Task prompt.
Go through the material below and return each line with the string "agent" in it.

Records for this task.
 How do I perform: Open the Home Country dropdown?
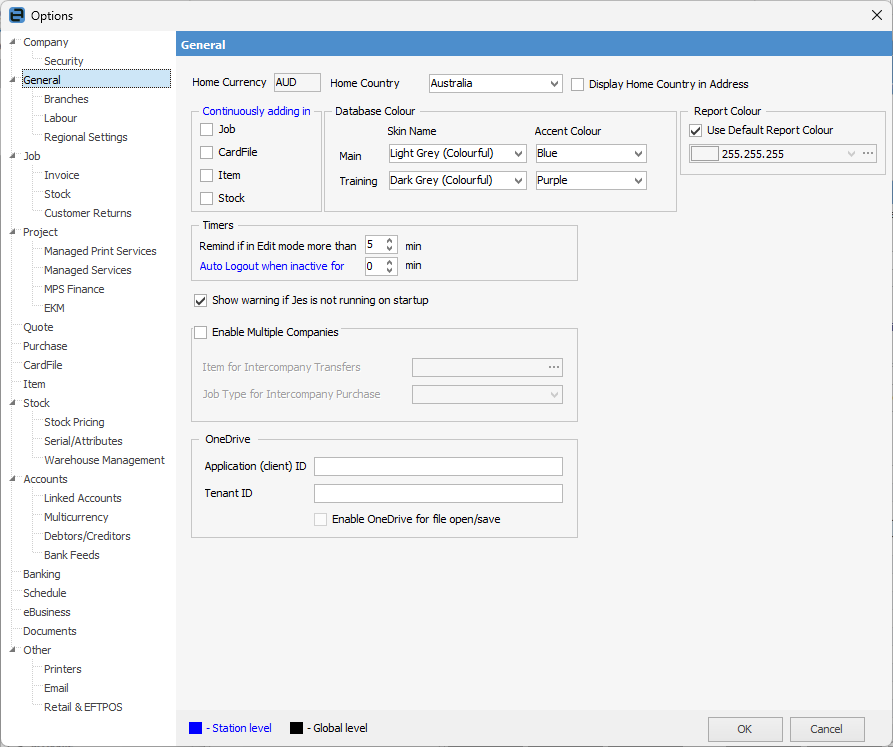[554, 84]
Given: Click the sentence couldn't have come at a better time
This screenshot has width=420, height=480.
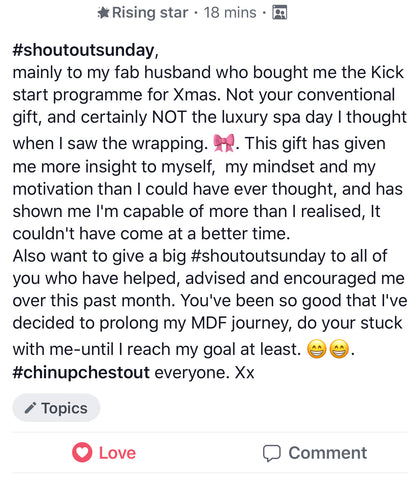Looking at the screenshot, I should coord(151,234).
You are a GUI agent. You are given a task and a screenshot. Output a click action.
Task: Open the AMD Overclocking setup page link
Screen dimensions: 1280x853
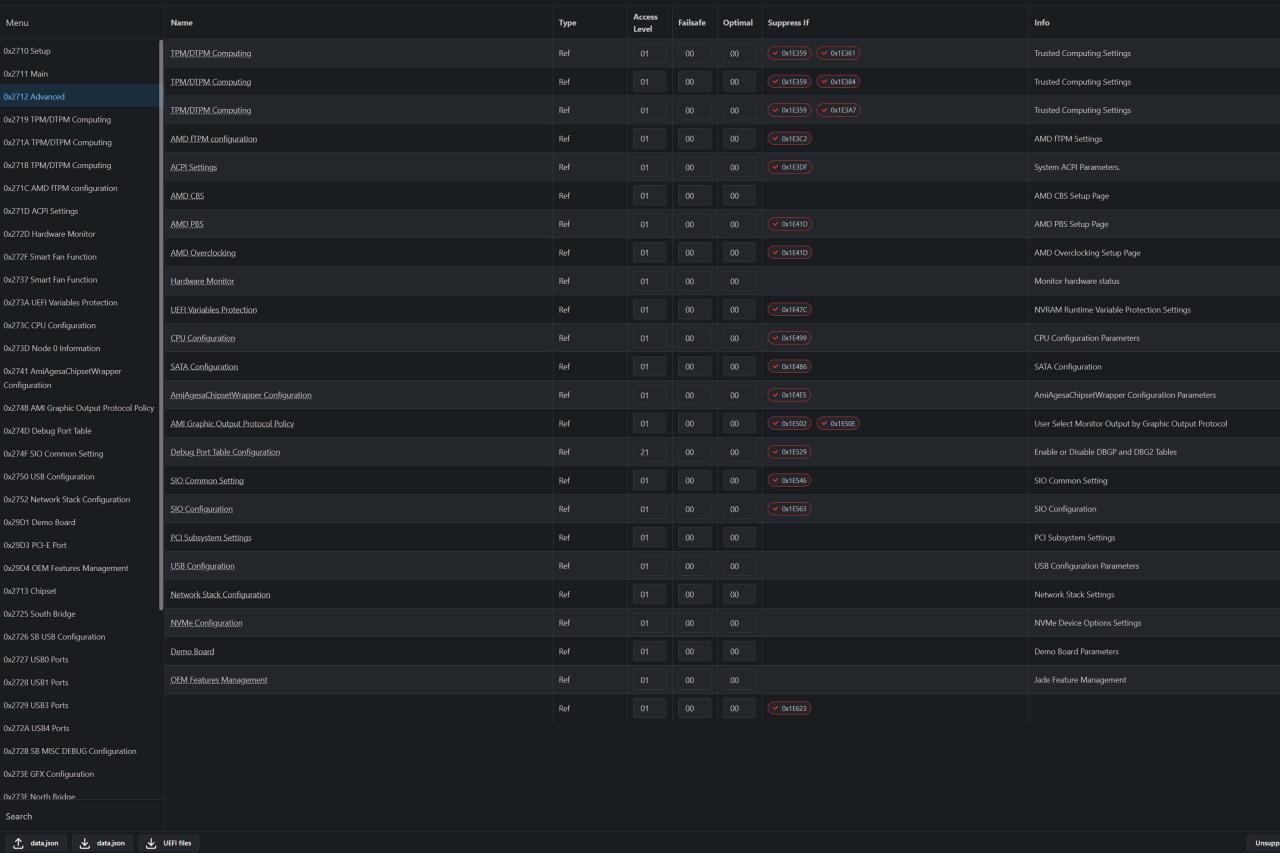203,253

---

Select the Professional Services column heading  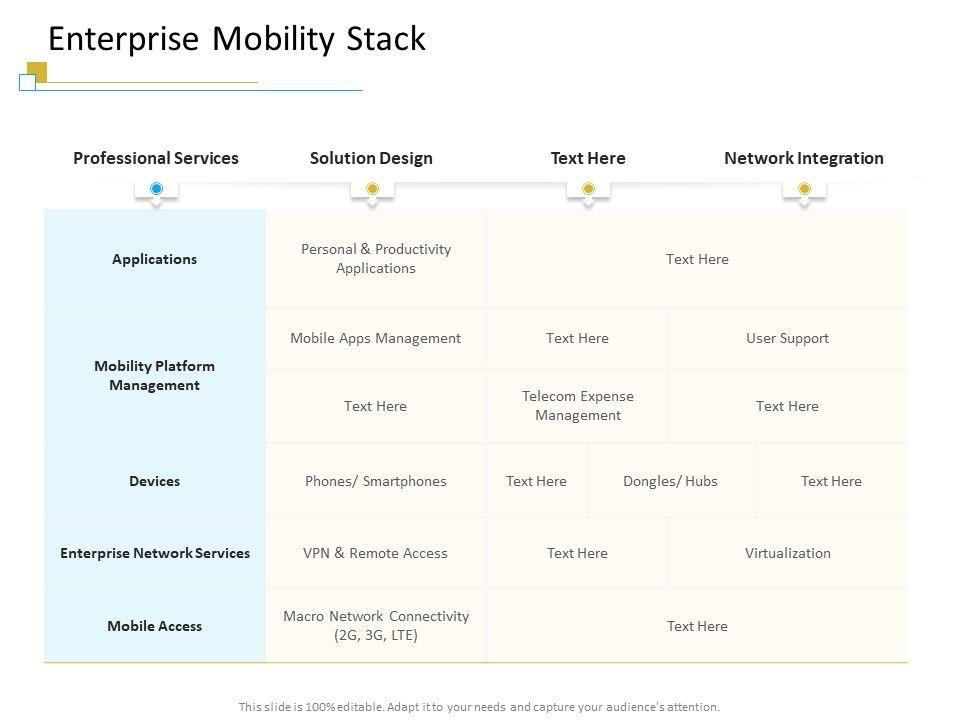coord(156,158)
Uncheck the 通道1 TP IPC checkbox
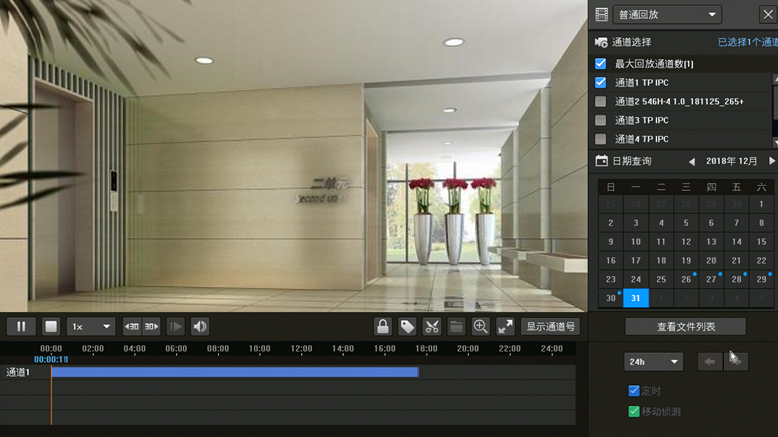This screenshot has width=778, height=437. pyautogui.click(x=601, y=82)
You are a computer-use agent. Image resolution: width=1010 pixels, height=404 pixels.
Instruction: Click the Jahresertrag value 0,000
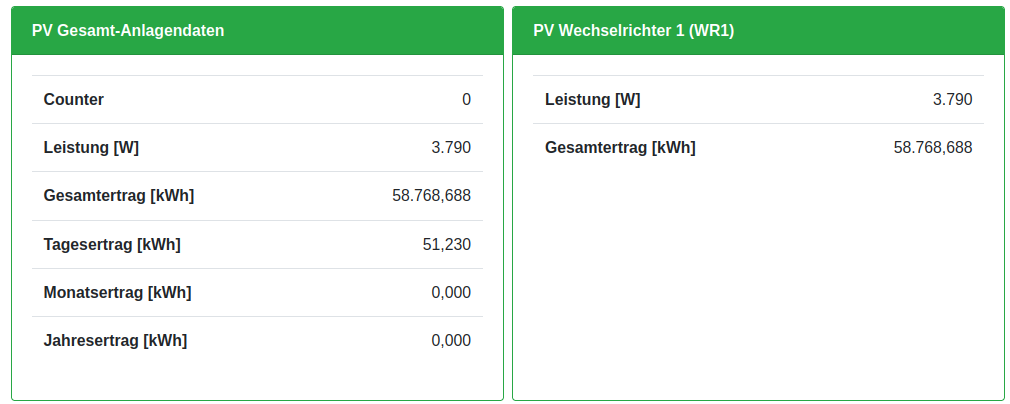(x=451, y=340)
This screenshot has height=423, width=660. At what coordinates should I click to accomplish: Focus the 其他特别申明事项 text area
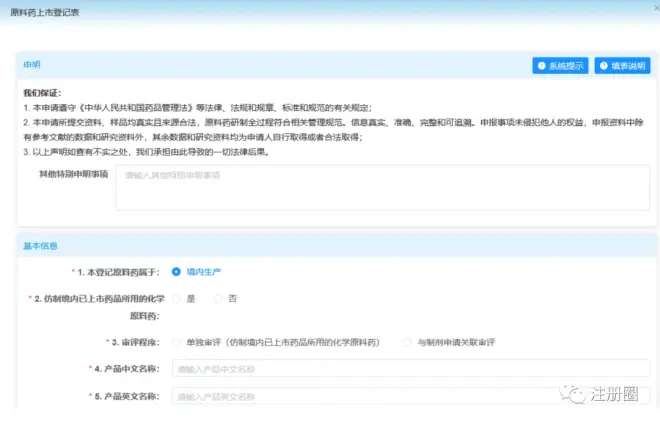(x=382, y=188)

Output.
You are a GUI agent. You are given a task and a screenshot. Output a click action.
You are a computer-use agent. Image resolution: width=1010 pixels, height=404 pixels.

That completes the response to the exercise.